Duemilasettecentosettantasette anni, che non si scrive unito ma ci prendiamo la licenza di farlo perché rende meglio l’idea di questa grandezza che dall’ab Urbe condita di Romolo, il 21 aprile del 753 avanti Cristo, è longeva perché ha la peculiarità di resistere mutando, di accogliere senza trattenere.

 

Siete mai entrati in un bar del centro, di quelli che da fuori sono un po’ fatiscenti e poi dentro hanno le volte a crociera affrescate, dove il turista si ferma per una pizza con la mortadella (pizza e mortazza, per dirla come si dice qui, un patrimonio della tradizione urban-pop capitolina) e la signora uscita dalla messa in piega prende un caffè aspettando l’ora di pranzo? Da lì passano ancora quei caratteri che da soli ci somigliano, sono figli del nostro tempo, e insieme diventano attori di una commedia antica di quasi tre millenni.
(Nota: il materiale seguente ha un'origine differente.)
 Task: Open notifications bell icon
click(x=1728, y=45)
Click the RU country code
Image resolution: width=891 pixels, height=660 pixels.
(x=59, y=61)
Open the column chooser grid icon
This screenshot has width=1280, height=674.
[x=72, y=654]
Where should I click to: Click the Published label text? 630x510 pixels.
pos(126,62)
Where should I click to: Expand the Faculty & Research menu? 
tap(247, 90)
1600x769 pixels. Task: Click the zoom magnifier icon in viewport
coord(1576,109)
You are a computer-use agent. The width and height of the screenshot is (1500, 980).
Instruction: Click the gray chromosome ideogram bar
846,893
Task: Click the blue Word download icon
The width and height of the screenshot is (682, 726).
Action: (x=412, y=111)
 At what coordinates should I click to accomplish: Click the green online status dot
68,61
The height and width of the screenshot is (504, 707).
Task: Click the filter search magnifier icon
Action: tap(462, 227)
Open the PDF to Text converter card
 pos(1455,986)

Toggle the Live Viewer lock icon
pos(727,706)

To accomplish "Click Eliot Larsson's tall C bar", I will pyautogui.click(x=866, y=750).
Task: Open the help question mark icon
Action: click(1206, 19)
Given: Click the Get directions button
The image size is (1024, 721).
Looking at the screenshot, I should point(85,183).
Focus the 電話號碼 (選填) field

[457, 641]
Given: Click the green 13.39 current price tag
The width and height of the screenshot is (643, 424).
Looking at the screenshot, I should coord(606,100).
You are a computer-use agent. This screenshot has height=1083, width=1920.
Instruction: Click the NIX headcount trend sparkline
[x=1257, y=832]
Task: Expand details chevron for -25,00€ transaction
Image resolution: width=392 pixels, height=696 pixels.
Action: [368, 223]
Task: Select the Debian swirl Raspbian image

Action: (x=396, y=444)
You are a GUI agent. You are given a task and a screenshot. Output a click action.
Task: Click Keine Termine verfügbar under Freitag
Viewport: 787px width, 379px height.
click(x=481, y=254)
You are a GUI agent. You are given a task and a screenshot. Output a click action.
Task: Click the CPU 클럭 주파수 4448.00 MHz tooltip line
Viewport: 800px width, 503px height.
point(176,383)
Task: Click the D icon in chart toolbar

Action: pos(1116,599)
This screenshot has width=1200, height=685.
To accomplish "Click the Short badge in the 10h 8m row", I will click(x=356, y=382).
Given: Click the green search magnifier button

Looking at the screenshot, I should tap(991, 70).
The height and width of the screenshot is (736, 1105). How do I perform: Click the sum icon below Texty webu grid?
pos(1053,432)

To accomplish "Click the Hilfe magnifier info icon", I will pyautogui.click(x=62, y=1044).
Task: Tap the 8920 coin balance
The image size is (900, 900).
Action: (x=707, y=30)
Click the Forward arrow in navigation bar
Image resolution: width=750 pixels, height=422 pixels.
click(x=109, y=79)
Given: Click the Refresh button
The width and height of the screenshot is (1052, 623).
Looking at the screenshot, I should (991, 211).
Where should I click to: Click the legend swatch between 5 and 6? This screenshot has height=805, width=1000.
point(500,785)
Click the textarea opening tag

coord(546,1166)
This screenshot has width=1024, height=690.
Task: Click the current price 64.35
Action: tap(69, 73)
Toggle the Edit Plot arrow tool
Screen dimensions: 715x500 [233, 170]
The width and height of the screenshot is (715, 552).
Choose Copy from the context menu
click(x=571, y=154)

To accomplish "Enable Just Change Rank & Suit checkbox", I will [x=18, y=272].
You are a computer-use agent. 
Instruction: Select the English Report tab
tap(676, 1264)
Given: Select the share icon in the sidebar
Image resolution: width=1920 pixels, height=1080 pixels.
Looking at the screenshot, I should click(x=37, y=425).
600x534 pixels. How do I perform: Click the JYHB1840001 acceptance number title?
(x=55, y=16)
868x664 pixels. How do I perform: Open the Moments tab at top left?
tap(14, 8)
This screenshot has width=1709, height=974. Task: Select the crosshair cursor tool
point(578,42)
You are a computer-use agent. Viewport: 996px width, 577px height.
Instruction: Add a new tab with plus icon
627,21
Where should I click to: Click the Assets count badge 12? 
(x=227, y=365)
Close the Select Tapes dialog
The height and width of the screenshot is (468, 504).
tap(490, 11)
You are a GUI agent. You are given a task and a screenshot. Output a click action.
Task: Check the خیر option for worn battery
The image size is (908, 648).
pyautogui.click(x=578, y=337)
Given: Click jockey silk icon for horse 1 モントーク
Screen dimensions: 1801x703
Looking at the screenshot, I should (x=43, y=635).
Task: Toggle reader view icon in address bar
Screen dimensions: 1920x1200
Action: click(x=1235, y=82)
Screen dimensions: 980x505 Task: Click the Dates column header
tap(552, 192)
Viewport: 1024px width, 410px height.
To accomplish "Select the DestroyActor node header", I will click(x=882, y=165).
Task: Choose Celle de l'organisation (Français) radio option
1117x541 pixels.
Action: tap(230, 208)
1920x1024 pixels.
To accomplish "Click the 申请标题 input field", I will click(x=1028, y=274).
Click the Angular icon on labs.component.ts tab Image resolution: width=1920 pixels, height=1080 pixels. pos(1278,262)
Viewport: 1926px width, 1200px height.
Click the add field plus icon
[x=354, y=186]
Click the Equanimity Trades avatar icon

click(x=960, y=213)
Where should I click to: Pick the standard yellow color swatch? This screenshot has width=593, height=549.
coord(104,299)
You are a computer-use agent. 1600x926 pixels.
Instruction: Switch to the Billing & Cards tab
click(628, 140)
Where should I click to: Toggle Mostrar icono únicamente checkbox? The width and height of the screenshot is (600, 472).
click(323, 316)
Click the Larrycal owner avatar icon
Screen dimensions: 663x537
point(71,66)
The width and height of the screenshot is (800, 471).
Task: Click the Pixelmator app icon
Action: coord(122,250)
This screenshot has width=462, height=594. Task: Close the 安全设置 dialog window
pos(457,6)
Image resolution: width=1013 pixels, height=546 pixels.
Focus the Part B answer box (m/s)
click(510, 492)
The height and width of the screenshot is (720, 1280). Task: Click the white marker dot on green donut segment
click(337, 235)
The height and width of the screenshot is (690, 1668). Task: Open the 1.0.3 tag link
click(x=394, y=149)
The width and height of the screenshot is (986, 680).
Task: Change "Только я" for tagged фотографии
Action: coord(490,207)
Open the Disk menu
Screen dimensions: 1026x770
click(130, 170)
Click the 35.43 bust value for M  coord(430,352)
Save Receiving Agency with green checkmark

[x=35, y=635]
Ecco            quella bellezza del mondo da assaporare con l’animula vagula blandula – l’anima che vaga languida – e di cui l’imperatore Adriano dice di sentirsi responsabile nelle Memorie che Marguerite Yurcenar ha redatto per lui secoli dopo. Ci è sembrata talmente vera nei frammenti di questa quotidianità, che abbiamo voluto imprimerla nella collezione Pantheon.

 

Dai due orecchini, i grandi e i Dome che ne descrivono il profilo ai Little da portare come si porta un simbolo, dal ciondolo che esalta una sezione della volta vista dall’interno, all’armoniosa geometria dell’anello contrarié. La sentiamo passeggiando sulle strade larghe e ariose che al mattino si fondono in prospettiva con il cielo che qui è quasi sempre chiaro; la tocchiamo quando ci appoggiamo a una colonna della Rotonda o ci sdraiamo al sole sul declivio verde dell’Isola Tiberina o di Villa Borghese; ci sommerge quando l’oro del tramonto inonda i vicoli dove perdersi è un piacere. Per noi ha la forma perfetta della cupola emisferica più grande del mondo e il nostro nuovo Sigillo la celebra sintetizzando in scala il suo magnifico sistema a cinque ordini a ventotto cassettoni decrescenti proiettati dinamicamente verso l’oculo centrale.

 

Dalla leggenda del suo primo giorno al motto Rome wasn’t built in a day che dal Medioevo è ancora nel parlato comune, il Natale di Roma è tra le ricorrenze che non possiamo assolutamente mancare. Quest’anno abbiamo scelto di festeggiarlo mettendovi al dito il simbolo stesso della regalità dei cesari che proprio il 21 aprile, a mezzogiorno esatto, varcavano in trionfo la colossale porta in bronzo del Pantheon e salutavano la capitale in festa, splendenti in un fascio di luce che solo a quell’ora e solo in questa data, si inchina in uno dei più sorprendenti colpi di teatro della storia.